──────── Exercise data ────────

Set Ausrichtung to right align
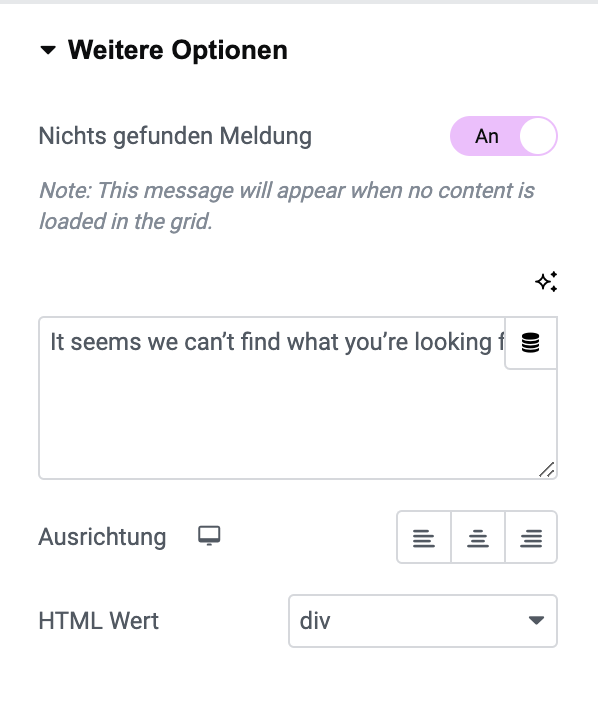This screenshot has height=722, width=598. coord(531,537)
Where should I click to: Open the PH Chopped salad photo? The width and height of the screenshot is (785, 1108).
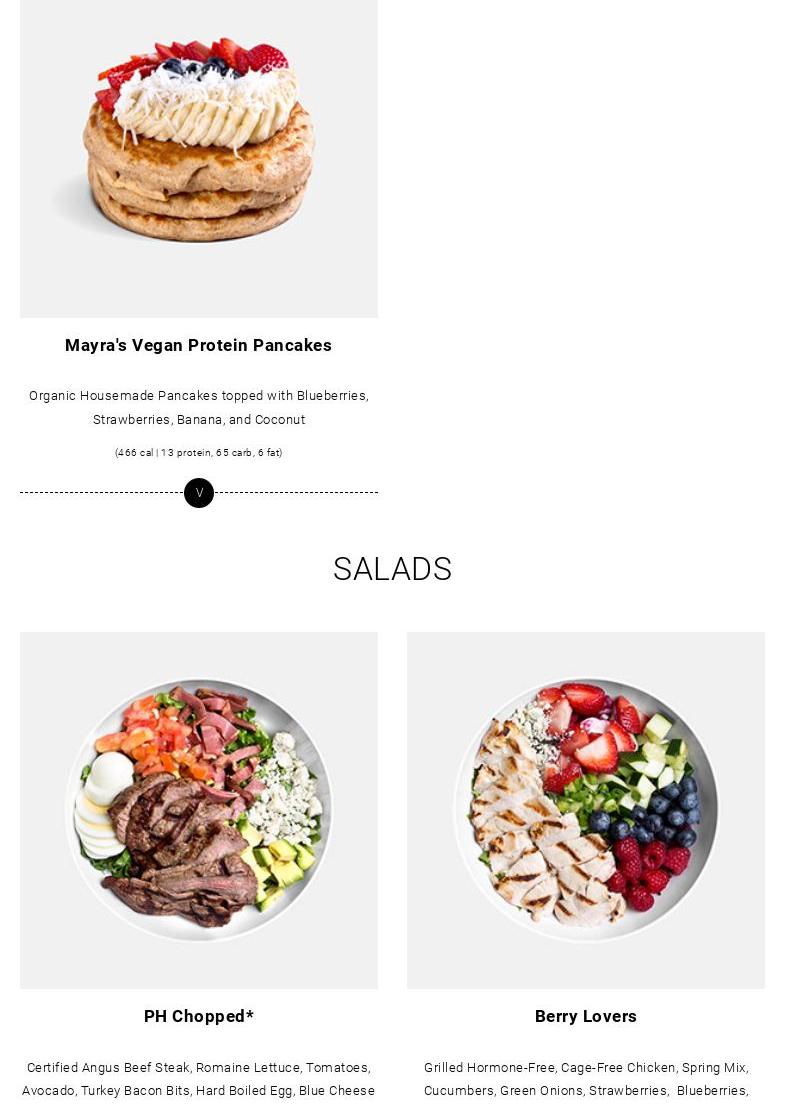[199, 810]
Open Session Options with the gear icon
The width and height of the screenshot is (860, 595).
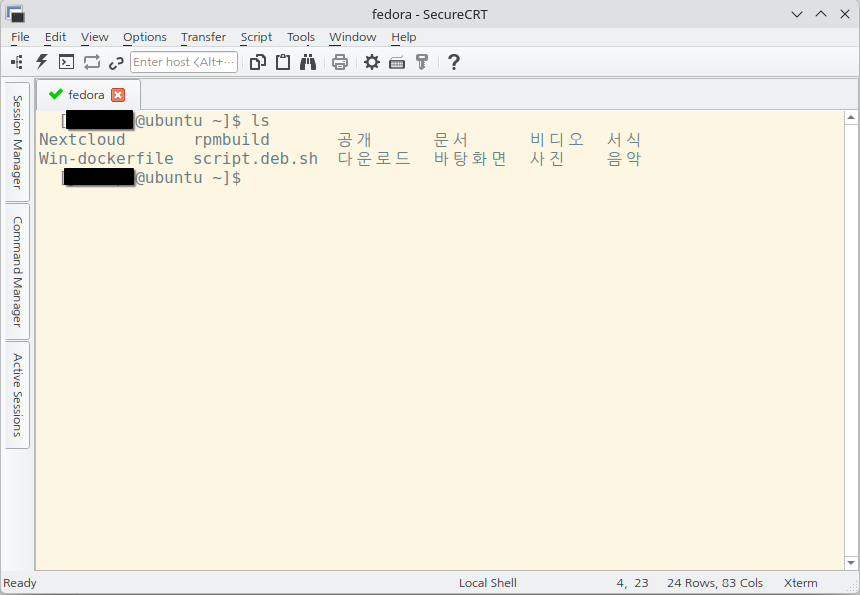pos(372,62)
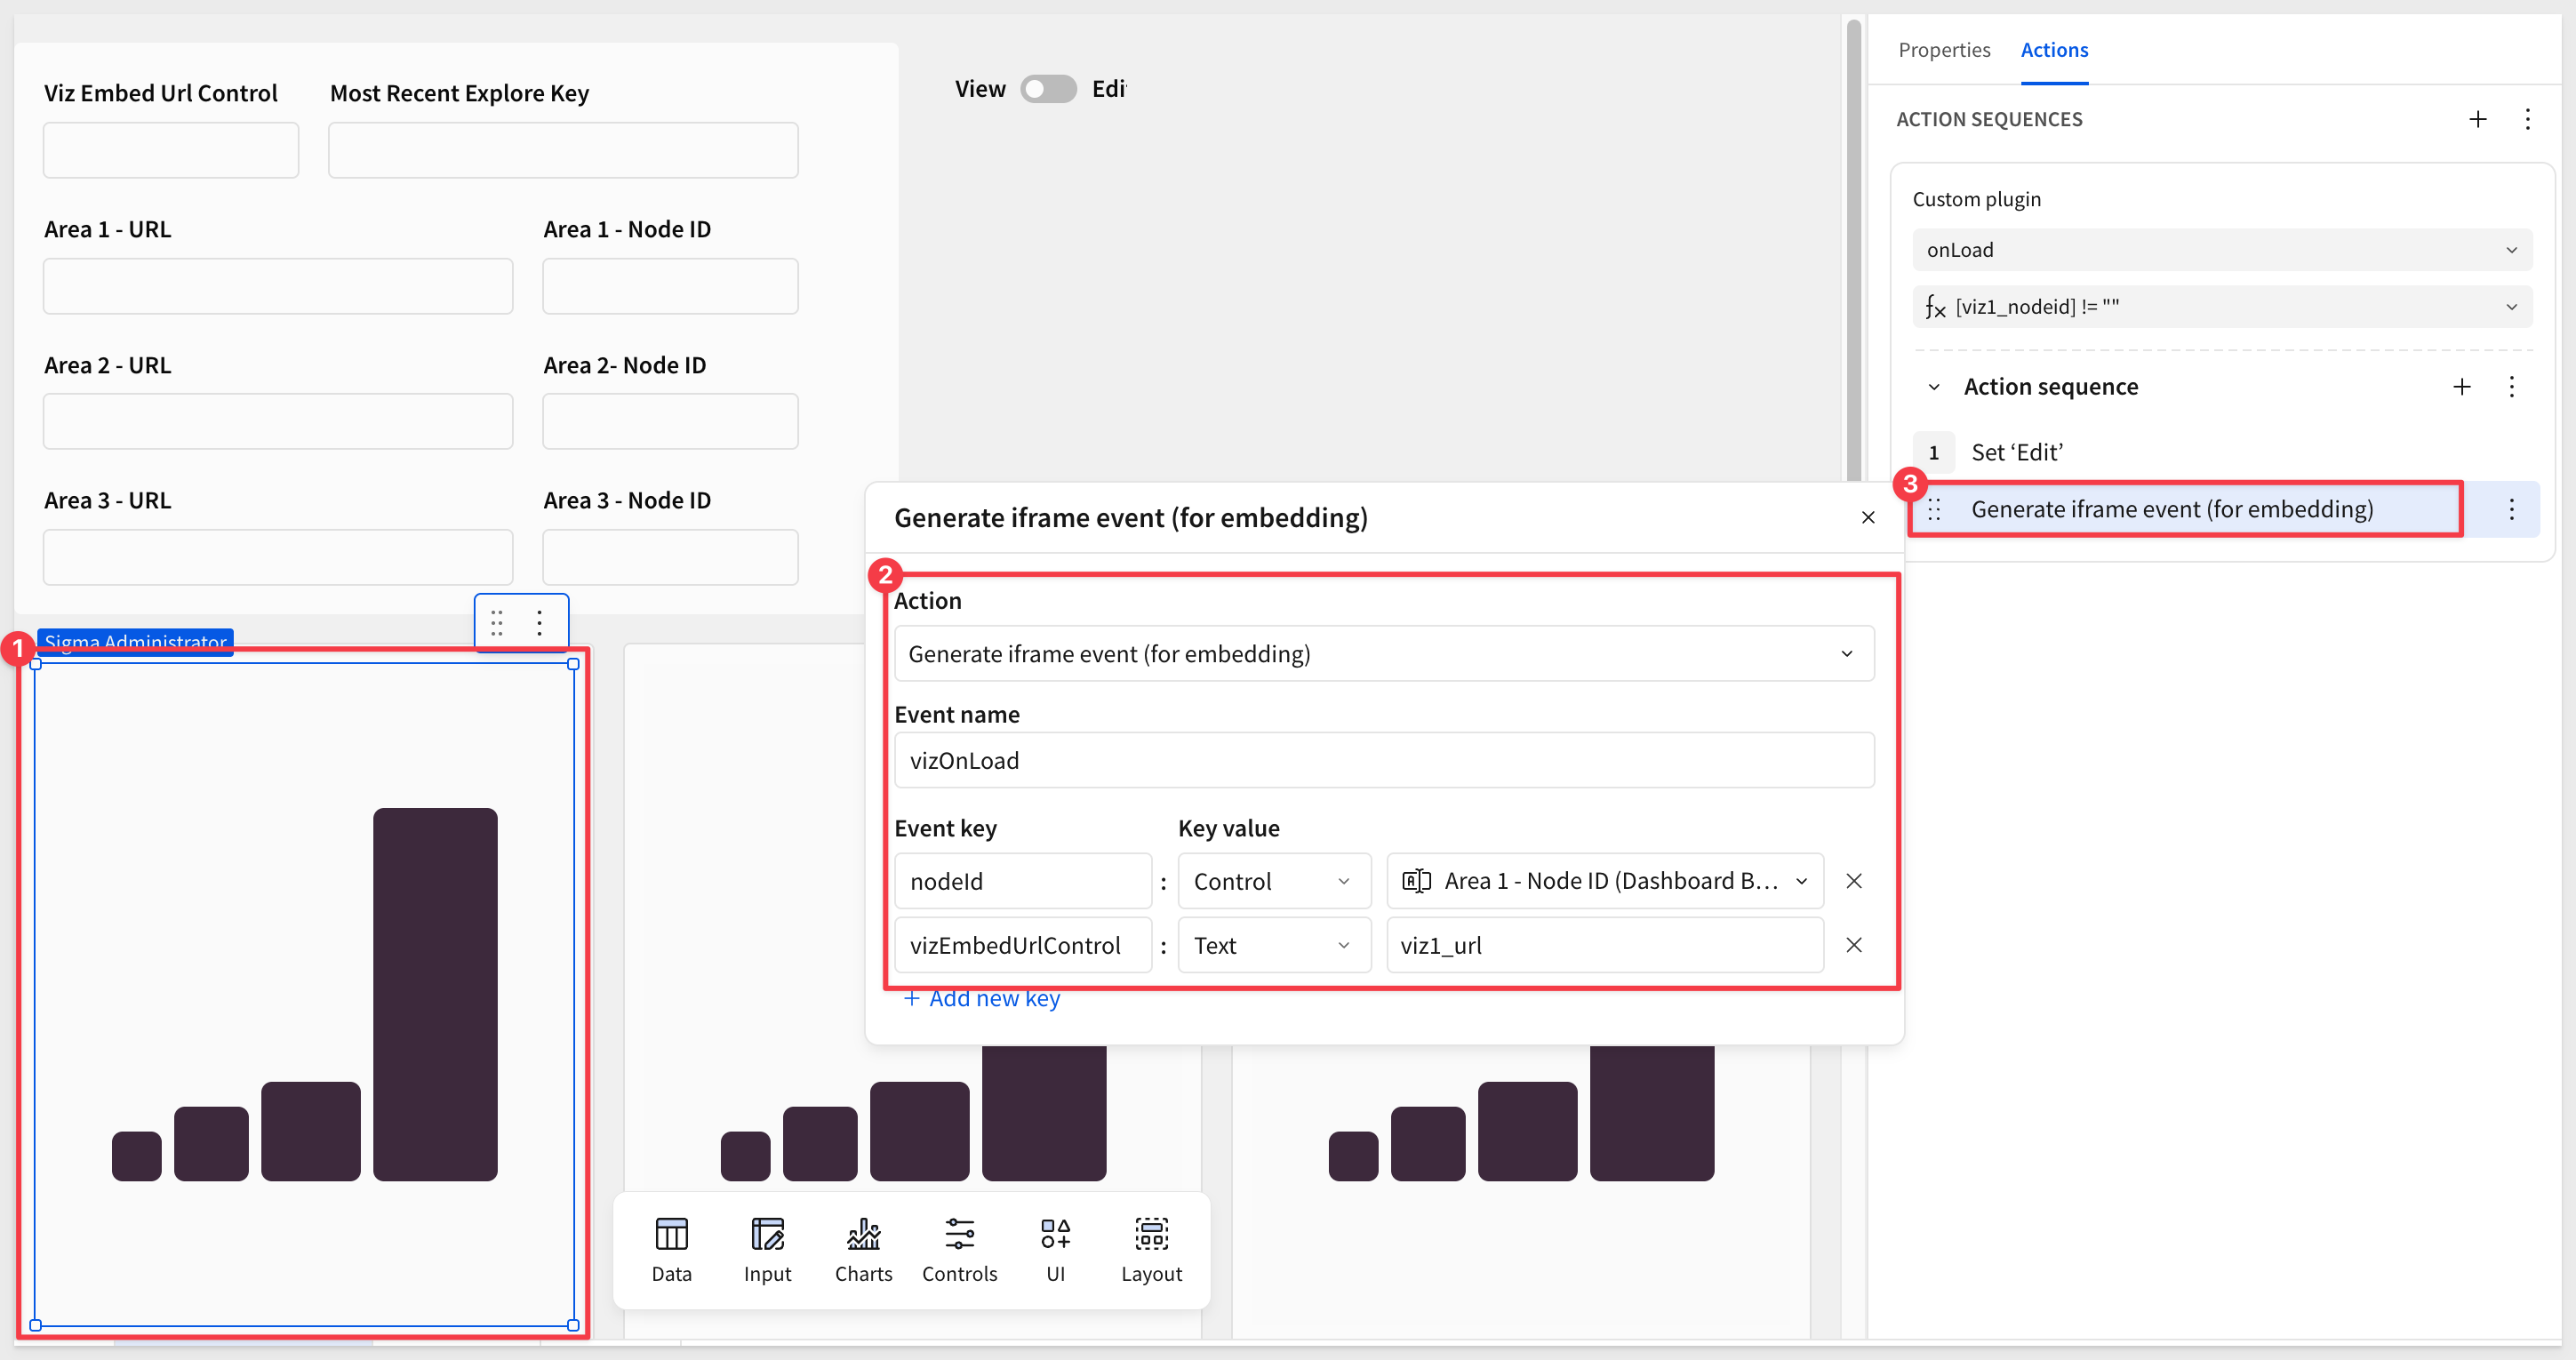Image resolution: width=2576 pixels, height=1360 pixels.
Task: Close the Generate iframe event popup
Action: coord(1867,517)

────────

- Given problem: Please copy the records word for word, starting with the line that contains "Open Session Options with the gear icon" and going on through the end of the records, and leave the pictures out of your answer.

- Result of the task:
Open Session Options with the gear icon
The width and height of the screenshot is (860, 595).
pos(372,62)
Image resolution: width=2576 pixels, height=1360 pixels.
Task: Close the Generate iframe event popup
Action: coord(1867,517)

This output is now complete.